BACKGROUND: Most hand surgeons use a dorsal approach for proximal interphalangeal (PIP) joint implant arthroplasty. However, a volar approach offers the advantage of no disturbance to the extensor mechanism, thus allowing early initiation of active range of motion. We examined our results in patients who underwent PIP joint arthroplasty via a volar approach.
METHODS: Using a retrospective chart review, we evaluated the outcomes of patients undergoing PIP joint arthroplasty through a volar approach between 2001 and 2005 by 3 fellowship-trained hand surgeons at our institution. The indication for surgery was PIP joint pain with radiographic evidence of joint destruction. Variables included implant type, diagnosis, affected digit(s), preoperative and postoperative range of motion, and complications. Hand therapy was initiated on postoperative day 3 or 4.

━━━━━━━━

→ **Brief 1**: According to the passage, on which postoperative days did hand therapy begin?
→ **Brief 2**: Say whether each statement agrees with the passage, answering yes or no and quoting the words that decide it: (a) Most hand surgeons use a volar approach for PIP joint implant arthroplasty. (b) The operations that were evaluated took place between 2001 and 2005. (c) The outcomes were evaluated through a prospective study.

→ **Raw data**:

━━━━━━━━

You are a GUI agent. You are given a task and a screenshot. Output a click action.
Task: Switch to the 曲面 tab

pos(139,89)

━━━━━━━━

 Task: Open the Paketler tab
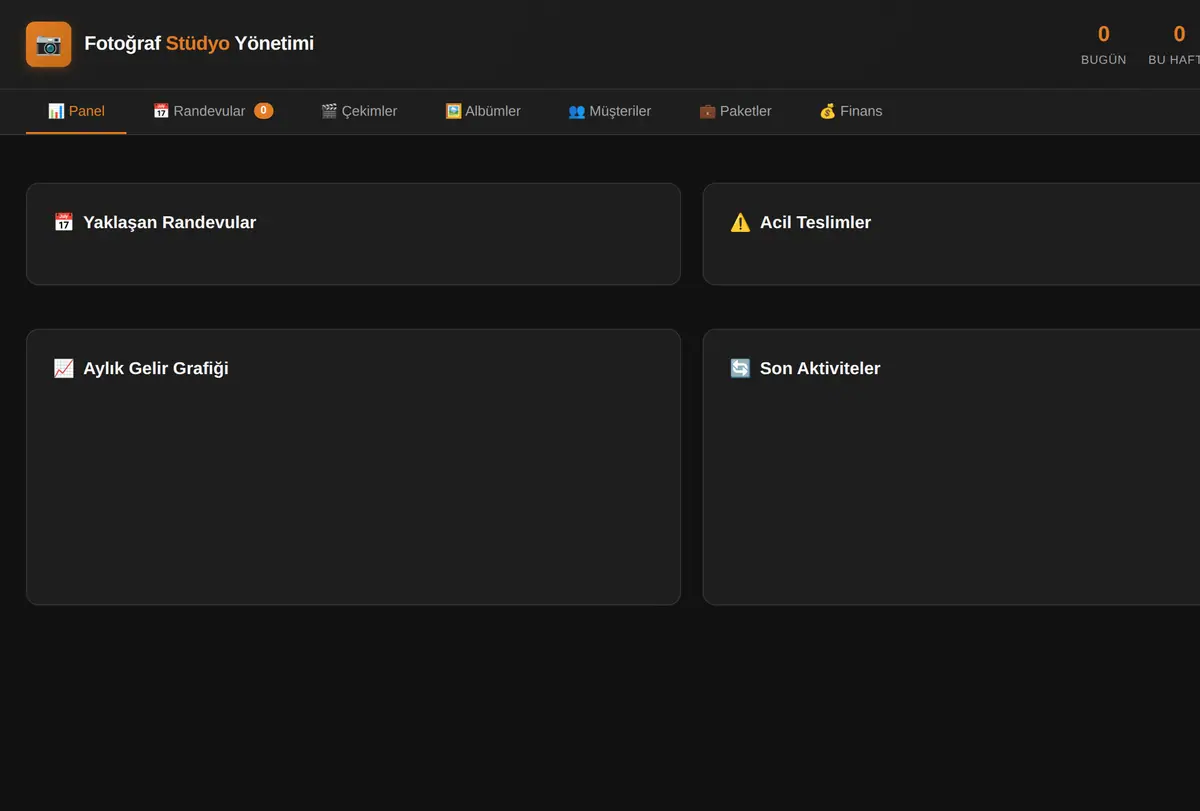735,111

━━━━━━━━

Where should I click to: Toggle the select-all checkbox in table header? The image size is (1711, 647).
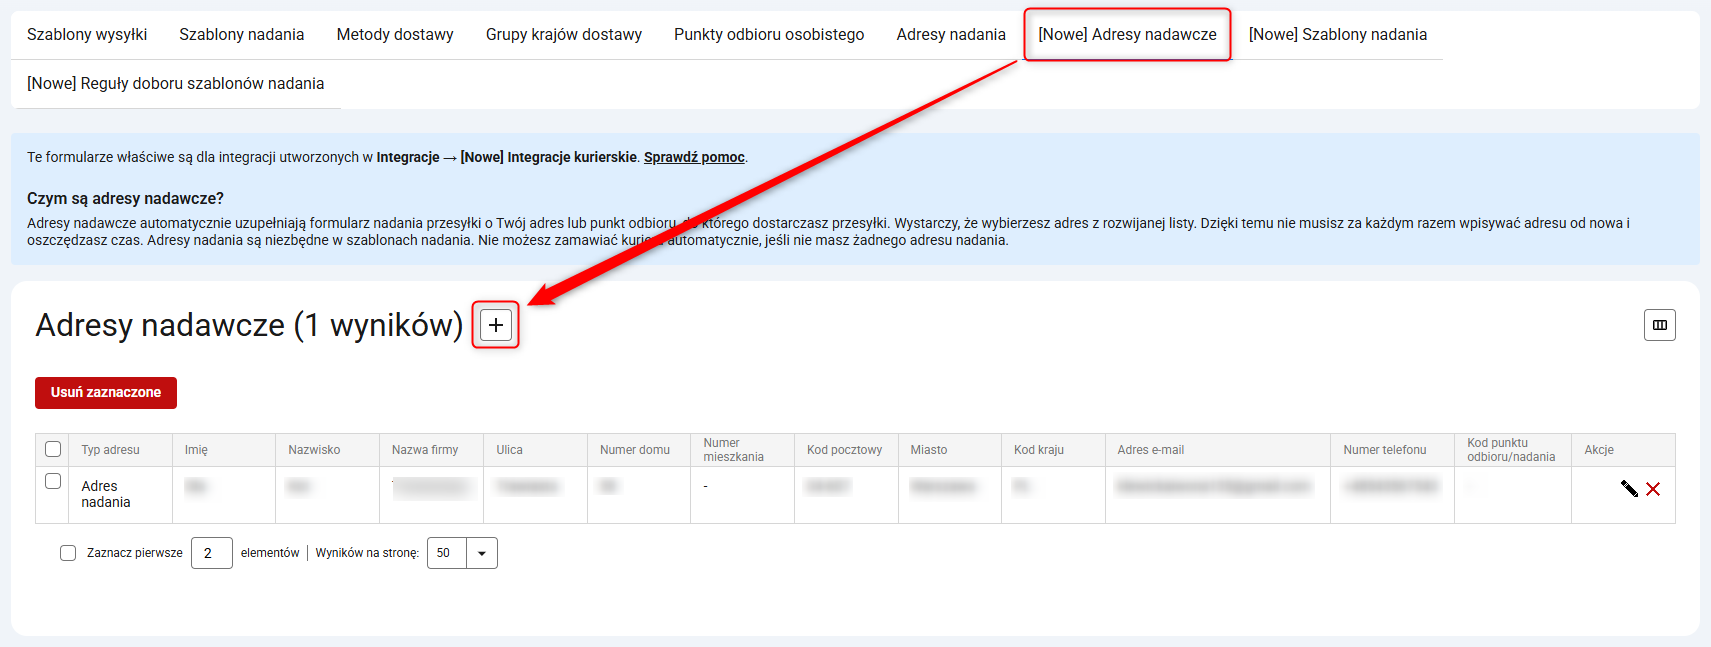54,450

━━━━━━━━

→ **Answer area 1**: On postoperative day 3 or 4.

→ **Answer area 2**:
(a) No: "Most hand surgeons use a dorsal approach for proximal interphalangeal (PIP) joint implant arthroplasty."
(b) Yes: "between 2001 and 2005"
(c) No: "Using a retrospective chart review"